-- Exercise prompt --
Swap every "Identify the location of" in the entries below for "Find the position of", and leave everything else as it is.

-- Given records --

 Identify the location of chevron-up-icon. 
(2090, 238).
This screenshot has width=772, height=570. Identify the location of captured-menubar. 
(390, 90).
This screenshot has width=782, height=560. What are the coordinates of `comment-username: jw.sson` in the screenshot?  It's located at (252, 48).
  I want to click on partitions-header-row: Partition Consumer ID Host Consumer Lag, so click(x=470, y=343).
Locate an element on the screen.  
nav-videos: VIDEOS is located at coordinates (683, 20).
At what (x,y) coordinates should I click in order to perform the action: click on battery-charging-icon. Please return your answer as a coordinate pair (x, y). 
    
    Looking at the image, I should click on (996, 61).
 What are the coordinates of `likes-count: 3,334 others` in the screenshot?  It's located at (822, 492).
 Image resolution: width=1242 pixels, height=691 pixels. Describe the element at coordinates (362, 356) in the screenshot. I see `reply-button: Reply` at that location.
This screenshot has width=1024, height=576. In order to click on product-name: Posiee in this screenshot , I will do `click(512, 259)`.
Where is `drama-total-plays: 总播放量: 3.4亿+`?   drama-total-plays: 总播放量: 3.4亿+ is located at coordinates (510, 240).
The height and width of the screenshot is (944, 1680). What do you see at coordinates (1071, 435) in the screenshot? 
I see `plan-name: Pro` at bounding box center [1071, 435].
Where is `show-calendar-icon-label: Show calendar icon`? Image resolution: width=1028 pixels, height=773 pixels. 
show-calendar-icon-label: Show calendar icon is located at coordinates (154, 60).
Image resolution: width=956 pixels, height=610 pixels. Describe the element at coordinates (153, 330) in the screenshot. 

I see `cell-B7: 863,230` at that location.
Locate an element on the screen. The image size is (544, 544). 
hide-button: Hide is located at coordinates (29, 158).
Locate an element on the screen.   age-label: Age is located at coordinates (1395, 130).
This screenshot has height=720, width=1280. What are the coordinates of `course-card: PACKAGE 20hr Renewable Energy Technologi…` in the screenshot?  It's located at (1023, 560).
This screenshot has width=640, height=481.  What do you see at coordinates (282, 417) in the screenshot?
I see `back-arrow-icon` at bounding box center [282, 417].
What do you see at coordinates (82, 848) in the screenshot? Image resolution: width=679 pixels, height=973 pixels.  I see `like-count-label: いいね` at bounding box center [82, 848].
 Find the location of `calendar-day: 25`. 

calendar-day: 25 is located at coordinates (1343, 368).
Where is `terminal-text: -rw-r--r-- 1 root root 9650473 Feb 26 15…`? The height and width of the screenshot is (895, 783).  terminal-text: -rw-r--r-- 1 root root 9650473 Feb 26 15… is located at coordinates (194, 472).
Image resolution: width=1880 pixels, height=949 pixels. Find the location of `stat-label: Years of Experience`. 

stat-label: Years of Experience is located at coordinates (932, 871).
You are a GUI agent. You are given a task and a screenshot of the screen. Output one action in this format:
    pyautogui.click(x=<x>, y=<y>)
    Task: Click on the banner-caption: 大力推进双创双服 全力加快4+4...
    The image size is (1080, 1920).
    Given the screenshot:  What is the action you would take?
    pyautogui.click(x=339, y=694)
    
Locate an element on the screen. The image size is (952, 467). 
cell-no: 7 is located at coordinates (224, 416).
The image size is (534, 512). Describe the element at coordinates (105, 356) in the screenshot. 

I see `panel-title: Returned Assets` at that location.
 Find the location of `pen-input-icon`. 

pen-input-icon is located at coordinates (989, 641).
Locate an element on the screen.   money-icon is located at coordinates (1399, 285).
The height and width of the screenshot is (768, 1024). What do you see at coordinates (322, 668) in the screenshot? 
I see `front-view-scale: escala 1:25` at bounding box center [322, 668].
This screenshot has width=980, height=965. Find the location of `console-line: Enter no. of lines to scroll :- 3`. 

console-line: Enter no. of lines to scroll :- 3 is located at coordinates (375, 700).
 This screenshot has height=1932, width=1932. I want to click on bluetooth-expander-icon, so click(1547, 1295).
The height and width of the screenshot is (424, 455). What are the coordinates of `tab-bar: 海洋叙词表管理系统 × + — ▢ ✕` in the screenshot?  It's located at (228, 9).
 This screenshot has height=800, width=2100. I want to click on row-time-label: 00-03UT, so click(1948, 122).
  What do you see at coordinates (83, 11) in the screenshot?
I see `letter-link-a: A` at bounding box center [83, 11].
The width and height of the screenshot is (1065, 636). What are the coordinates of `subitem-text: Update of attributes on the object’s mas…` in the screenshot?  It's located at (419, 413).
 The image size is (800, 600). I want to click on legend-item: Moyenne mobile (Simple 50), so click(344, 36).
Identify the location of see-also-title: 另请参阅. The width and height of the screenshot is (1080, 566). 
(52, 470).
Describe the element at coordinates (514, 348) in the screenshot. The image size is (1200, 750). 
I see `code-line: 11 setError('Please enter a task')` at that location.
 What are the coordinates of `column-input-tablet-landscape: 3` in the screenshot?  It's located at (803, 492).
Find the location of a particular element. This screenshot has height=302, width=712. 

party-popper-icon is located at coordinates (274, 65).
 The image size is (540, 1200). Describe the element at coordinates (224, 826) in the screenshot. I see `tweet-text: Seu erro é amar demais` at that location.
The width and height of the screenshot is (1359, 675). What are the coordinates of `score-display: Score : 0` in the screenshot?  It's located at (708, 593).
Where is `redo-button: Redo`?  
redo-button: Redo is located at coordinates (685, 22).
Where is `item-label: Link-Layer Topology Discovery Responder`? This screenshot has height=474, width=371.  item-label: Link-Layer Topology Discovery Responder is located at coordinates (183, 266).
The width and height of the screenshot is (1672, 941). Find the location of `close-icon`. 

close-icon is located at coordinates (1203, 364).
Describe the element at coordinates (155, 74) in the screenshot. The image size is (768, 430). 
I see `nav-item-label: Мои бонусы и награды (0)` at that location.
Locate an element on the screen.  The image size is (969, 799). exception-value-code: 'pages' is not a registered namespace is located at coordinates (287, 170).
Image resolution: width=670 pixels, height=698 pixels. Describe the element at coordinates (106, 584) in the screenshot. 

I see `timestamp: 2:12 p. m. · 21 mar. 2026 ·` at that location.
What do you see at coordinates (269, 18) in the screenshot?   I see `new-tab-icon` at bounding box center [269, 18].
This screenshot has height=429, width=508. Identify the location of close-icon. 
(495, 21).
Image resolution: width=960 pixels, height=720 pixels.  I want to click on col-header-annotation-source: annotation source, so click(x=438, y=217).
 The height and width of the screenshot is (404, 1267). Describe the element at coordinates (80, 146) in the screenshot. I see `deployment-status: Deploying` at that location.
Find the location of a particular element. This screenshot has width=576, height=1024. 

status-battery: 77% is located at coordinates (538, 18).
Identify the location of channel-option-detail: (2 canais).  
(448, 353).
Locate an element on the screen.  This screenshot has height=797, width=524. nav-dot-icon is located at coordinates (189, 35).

-- Written answer --
 Find the position of chevron-up-icon. 
(2090, 238).
This screenshot has width=772, height=570. Find the position of captured-menubar. 
(390, 90).
This screenshot has width=782, height=560. What are the coordinates of `comment-username: jw.sson` in the screenshot?  It's located at (252, 48).
  I want to click on partitions-header-row: Partition Consumer ID Host Consumer Lag, so click(x=470, y=343).
Locate an element on the screen.  
nav-videos: VIDEOS is located at coordinates (683, 20).
At what (x,y) coordinates should I click in order to perform the action: click on battery-charging-icon. Please return your answer as a coordinate pair (x, y). 
    
    Looking at the image, I should click on (996, 61).
 What are the coordinates of `likes-count: 3,334 others` in the screenshot?  It's located at (822, 492).
 Image resolution: width=1242 pixels, height=691 pixels. Describe the element at coordinates (362, 356) in the screenshot. I see `reply-button: Reply` at that location.
This screenshot has width=1024, height=576. In order to click on product-name: Posiee in this screenshot , I will do `click(512, 259)`.
Where is `drama-total-plays: 总播放量: 3.4亿+`?   drama-total-plays: 总播放量: 3.4亿+ is located at coordinates (510, 240).
The height and width of the screenshot is (944, 1680). What do you see at coordinates (1071, 435) in the screenshot? 
I see `plan-name: Pro` at bounding box center [1071, 435].
Where is `show-calendar-icon-label: Show calendar icon`? Image resolution: width=1028 pixels, height=773 pixels. 
show-calendar-icon-label: Show calendar icon is located at coordinates (154, 60).
Image resolution: width=956 pixels, height=610 pixels. Describe the element at coordinates (153, 330) in the screenshot. 

I see `cell-B7: 863,230` at that location.
Locate an element on the screen. The image size is (544, 544). 
hide-button: Hide is located at coordinates (29, 158).
Locate an element on the screen.   age-label: Age is located at coordinates (1395, 130).
This screenshot has height=720, width=1280. What are the coordinates of `course-card: PACKAGE 20hr Renewable Energy Technologi…` in the screenshot?  It's located at (1023, 560).
This screenshot has width=640, height=481.  What do you see at coordinates (282, 417) in the screenshot?
I see `back-arrow-icon` at bounding box center [282, 417].
What do you see at coordinates (82, 848) in the screenshot? Image resolution: width=679 pixels, height=973 pixels.  I see `like-count-label: いいね` at bounding box center [82, 848].
 Find the location of `calendar-day: 25`. 

calendar-day: 25 is located at coordinates (1343, 368).
Where is `terminal-text: -rw-r--r-- 1 root root 9650473 Feb 26 15…`? The height and width of the screenshot is (895, 783).  terminal-text: -rw-r--r-- 1 root root 9650473 Feb 26 15… is located at coordinates (194, 472).
Image resolution: width=1880 pixels, height=949 pixels. Find the location of `stat-label: Years of Experience`. 

stat-label: Years of Experience is located at coordinates (932, 871).
You are a GUI agent. You are given a task and a screenshot of the screen. Output one action in this format:
    pyautogui.click(x=<x>, y=<y>)
    Task: Click on the banner-caption: 大力推进双创双服 全力加快4+4...
    The image size is (1080, 1920).
    Given the screenshot:  What is the action you would take?
    pyautogui.click(x=339, y=694)
    
Locate an element on the screen. The image size is (952, 467). 
cell-no: 7 is located at coordinates (224, 416).
The image size is (534, 512). Describe the element at coordinates (105, 356) in the screenshot. 

I see `panel-title: Returned Assets` at that location.
 Find the location of `pen-input-icon`. 

pen-input-icon is located at coordinates (989, 641).
Locate an element on the screen.   money-icon is located at coordinates (1399, 285).
The height and width of the screenshot is (768, 1024). What do you see at coordinates (322, 668) in the screenshot? 
I see `front-view-scale: escala 1:25` at bounding box center [322, 668].
This screenshot has width=980, height=965. Find the location of `console-line: Enter no. of lines to scroll :- 3`. 

console-line: Enter no. of lines to scroll :- 3 is located at coordinates (375, 700).
 This screenshot has height=1932, width=1932. I want to click on bluetooth-expander-icon, so click(1547, 1295).
The height and width of the screenshot is (424, 455). What are the coordinates of `tab-bar: 海洋叙词表管理系统 × + — ▢ ✕` in the screenshot?  It's located at (228, 9).
 This screenshot has height=800, width=2100. I want to click on row-time-label: 00-03UT, so click(1948, 122).
  What do you see at coordinates (83, 11) in the screenshot?
I see `letter-link-a: A` at bounding box center [83, 11].
The width and height of the screenshot is (1065, 636). What are the coordinates of `subitem-text: Update of attributes on the object’s mas…` in the screenshot?  It's located at (419, 413).
 The image size is (800, 600). I want to click on legend-item: Moyenne mobile (Simple 50), so click(344, 36).
Find the position of see-also-title: 另请参阅. The width and height of the screenshot is (1080, 566). 
(52, 470).
Describe the element at coordinates (514, 348) in the screenshot. The image size is (1200, 750). 
I see `code-line: 11 setError('Please enter a task')` at that location.
 What are the coordinates of `column-input-tablet-landscape: 3` in the screenshot?  It's located at (803, 492).
Find the location of a particular element. This screenshot has height=302, width=712. 

party-popper-icon is located at coordinates (274, 65).
 The image size is (540, 1200). Describe the element at coordinates (224, 826) in the screenshot. I see `tweet-text: Seu erro é amar demais` at that location.
The width and height of the screenshot is (1359, 675). What are the coordinates of `score-display: Score : 0` in the screenshot?  It's located at (708, 593).
Where is `redo-button: Redo`?  
redo-button: Redo is located at coordinates (685, 22).
Where is `item-label: Link-Layer Topology Discovery Responder`? This screenshot has height=474, width=371.  item-label: Link-Layer Topology Discovery Responder is located at coordinates (183, 266).
The width and height of the screenshot is (1672, 941). Find the location of `close-icon`. 

close-icon is located at coordinates (1203, 364).
Describe the element at coordinates (155, 74) in the screenshot. The image size is (768, 430). 
I see `nav-item-label: Мои бонусы и награды (0)` at that location.
Locate an element on the screen.  The image size is (969, 799). exception-value-code: 'pages' is not a registered namespace is located at coordinates (287, 170).
Image resolution: width=670 pixels, height=698 pixels. Describe the element at coordinates (106, 584) in the screenshot. 

I see `timestamp: 2:12 p. m. · 21 mar. 2026 ·` at that location.
What do you see at coordinates (269, 18) in the screenshot?   I see `new-tab-icon` at bounding box center [269, 18].
This screenshot has height=429, width=508. Find the position of close-icon. 
(495, 21).
Image resolution: width=960 pixels, height=720 pixels.  I want to click on col-header-annotation-source: annotation source, so click(x=438, y=217).
 The height and width of the screenshot is (404, 1267). Describe the element at coordinates (80, 146) in the screenshot. I see `deployment-status: Deploying` at that location.
Find the location of a particular element. This screenshot has width=576, height=1024. 

status-battery: 77% is located at coordinates (538, 18).
Find the position of channel-option-detail: (2 canais).  
(448, 353).
Locate an element on the screen.  This screenshot has height=797, width=524. nav-dot-icon is located at coordinates (189, 35).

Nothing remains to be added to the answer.